Hinter den Nepalern liegt ein angespannter, von Gewalt begleiteter Wahlkampf. 20 überwiegend linke Kandidaten und Parteiaktivisten kamen dabei ums Leben. Allein im März und April gab es über 200 Zwischenfälle – Sprengstoffanschläge, Entführungen, Schlägereien, Überfälle und Streiks. In verschiedenen Gegenden verhängten die Behörden Ausgangssperren. Mehrmals riefen Wahlleiter Bhojraj Pokharel und Vertreter der UN-Mission in Nepal zur Zurückhaltung auf – mit wenig Erfolg.

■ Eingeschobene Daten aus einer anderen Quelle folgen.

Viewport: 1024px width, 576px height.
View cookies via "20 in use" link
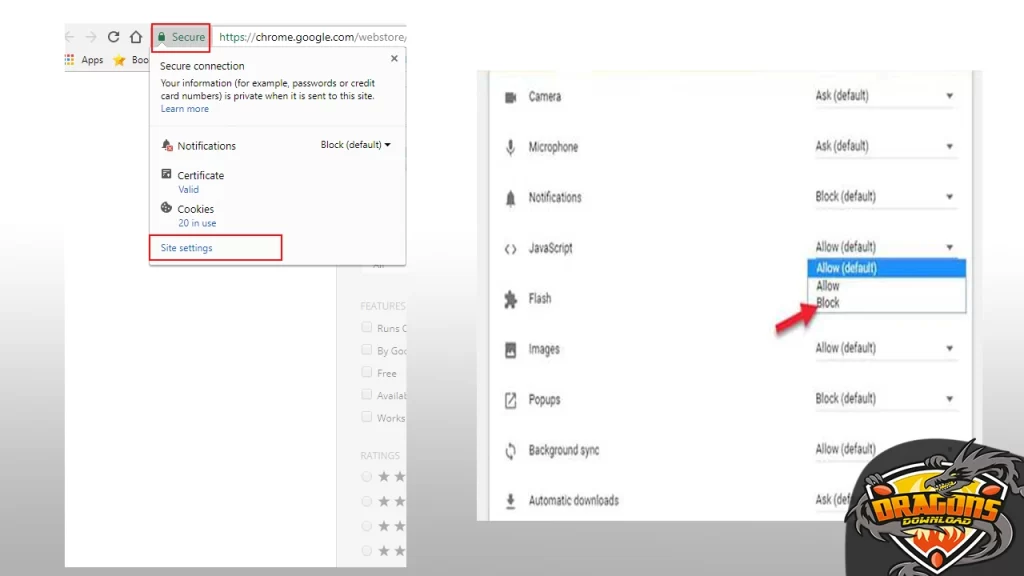197,223
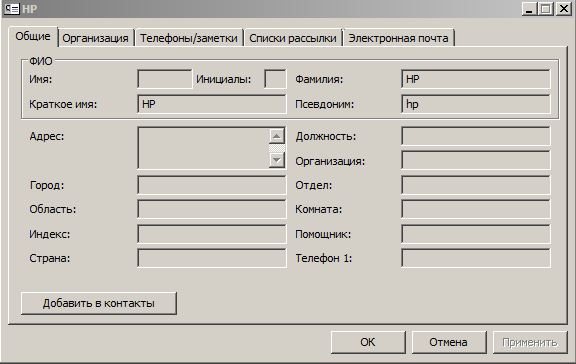Confirm with the ОК button
The width and height of the screenshot is (576, 364).
[368, 342]
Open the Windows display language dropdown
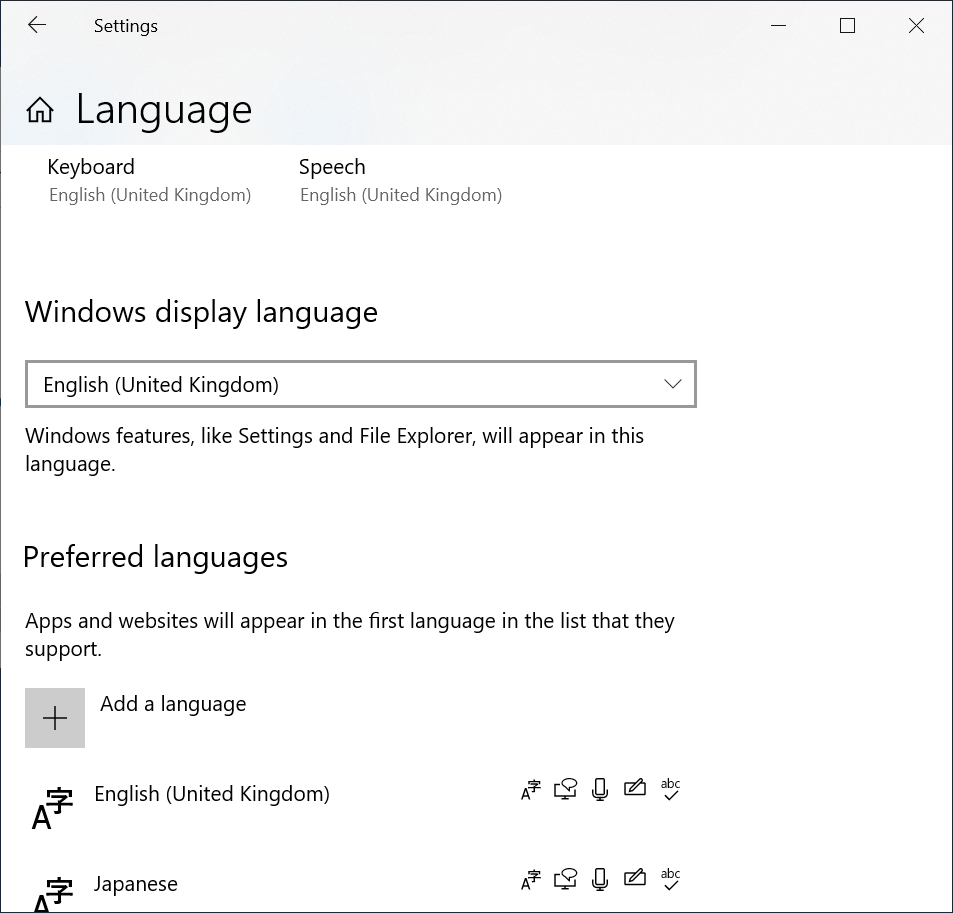 (360, 383)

Unabhängig davon schwelt in der südlichen Terai-Region, wo rund die Hälfte aller Nepaler siedelt, ein verzwickter Konflikt. Militante politische Gruppen fordern Autonomie oder gar Unabhängigkeit von Katmandu. Von einer »normalen Wahl« kann also nicht die Rede sein.

Die Maoisten, die sich als eigenwillige, energische Neulinge im politischen Geschäft für »volksdemokratische« Verhältnisse engagieren, sind vielen etablierten Politikern ein Dorn im Auge. Auch deshalb wurde der Wahlkampf derart erbittert geführt. Immerhin war es den Rebellen zu verdanken, dass die Monarchie schließlich in die Knie ging und »ein Gott vom Dach der Welt stürzte«. Die Maoisten hatten ihren »Volkskrieg« 1996 begonnen, »um die alten Feudalstrukturen der Monarchie aufzubrechen,« erklärte dieser Tage KPN(M)-Führungsmitglied Baburam Bhattarai. Nach dem Friedensabkommen 2006 wechselten sie auf die politische Bühne. So kann Innenminister Krishna Prasad Koirala jetzt verkünden: »Wir wollen der Welt zeigen, dass es möglich ist, die Monarchie mit friedlichen, demokratischen Mitteln abzuschütteln.«

Doch die Meinungen über die ehemaligen Rebellen bleiben geteilt. Die USA führen sie auf ihrer »Terroristenliste«. Ministerin Sujata Koirala fürchtet sich vor der »linken Demokratie«. UN-Missionschef Ian Martin warnt, man werde die Wahlen nicht akzeptieren, falls sich die ehemaligen, noch in Lagern internierten Kämpfer ins Wahlgeschehen einmischen. Von einem Wähler war zu hören: »Die 13 000 Kriegstoten werden den Maoisten immer anhaften. Sie werden niemals die Herzen der Menschen gewinnen.« Ein anderer äußerte: »Wir favorisieren die Maoisten, weil ihr Kampf die Chance für einen neuen Typ der Gesellschaft und der politischen Kultur eröffnet hat. Sie haben sich dafür engagiert, das Volk zu ermächtigen.« Krishna Bahadur Mahara, Informationsminister und KPN(M)-Sprecher, glaubt viele Wähler froh darüber, dass es »eine neue Partei, ein neues Programm, eine neue Führung und eine neue Ideologie gibt«.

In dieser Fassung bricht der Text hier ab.